Well governed public utility models

Vietnam, Morocco, Kenya, Andhra Pradesh

Retained strong public-sector role but improved governance, planning, investment discipline, and accountability.

Some public utilities matched or outperformed private utilities where governance and management were strong.

The public-private distinction is less important than governance, managerial autonomy, audited accounts, and clear public-service obligations.

Universal access and electrification strategies

Vietnam, Morocco, India

Expanded access through public investment and clear political targets, often alongside or outside market reforms.

Universal access was usually not delivered by the 1990s reform model alone. It required targeted public policy, subsidies, grid expansion, and off-grid solutions.

Market reform alone does not solve energy poverty. Universal access requires explicit public investment and planning.

Source: Foster and Rana (2019)

 

Options for Reviving Nigeria’s Incomplete Power Sector Reform  

A credible rescue of Nigeria’s power sector has to begin from a simple premise: adjusting tariffs are necessary, but they are not sufficient. The current reform trajectory has been built largely around targeted tariff increases for higher-consuming customers, especially Band A users, combined with periodic debt refinancing. A higher-tariff model improves the revenue model only where electricity is actually supplied, metered, billed, collected, and remitted; where those conditions do not exist, tariff increases may reduce fiscal subsidies at the margin but will not automatically create a functioning electricity market.
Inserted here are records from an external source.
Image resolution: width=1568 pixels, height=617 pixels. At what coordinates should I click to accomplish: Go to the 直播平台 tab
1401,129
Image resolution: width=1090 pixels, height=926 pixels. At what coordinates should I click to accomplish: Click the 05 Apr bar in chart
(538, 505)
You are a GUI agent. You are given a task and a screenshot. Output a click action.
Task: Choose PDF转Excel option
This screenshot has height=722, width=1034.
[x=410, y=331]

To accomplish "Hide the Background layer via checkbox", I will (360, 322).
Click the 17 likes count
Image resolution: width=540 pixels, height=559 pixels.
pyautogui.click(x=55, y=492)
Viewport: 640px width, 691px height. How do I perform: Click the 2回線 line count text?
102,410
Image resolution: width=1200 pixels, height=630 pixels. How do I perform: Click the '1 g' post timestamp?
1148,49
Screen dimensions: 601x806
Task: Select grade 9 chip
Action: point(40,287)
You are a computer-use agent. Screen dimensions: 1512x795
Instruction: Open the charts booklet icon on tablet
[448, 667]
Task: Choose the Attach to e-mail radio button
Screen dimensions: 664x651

It should be underscored that the objective is not a functioning market for its own sake; the objective should be an efficient electricity sector capable of delivering adequate, reliable, and affordable power. A bankable market is necessary because investment, fuel supply, metering, collections, and maintenance require cash-flow and contract discipline, but market bankability is a means to the larger public goal of electricity adequacy and affordability.

Nigeria needs to embark on a comprehensive reset rather than getting fixated on tariff adjustments alone. This would require the government to treat the sector as distressed infrastructure requiring recapitalisation, ownership restructuring, contract enforcement, and industrial-demand recovery, rather than as a tariff problem to be solved by gradually passing higher costs to consumers.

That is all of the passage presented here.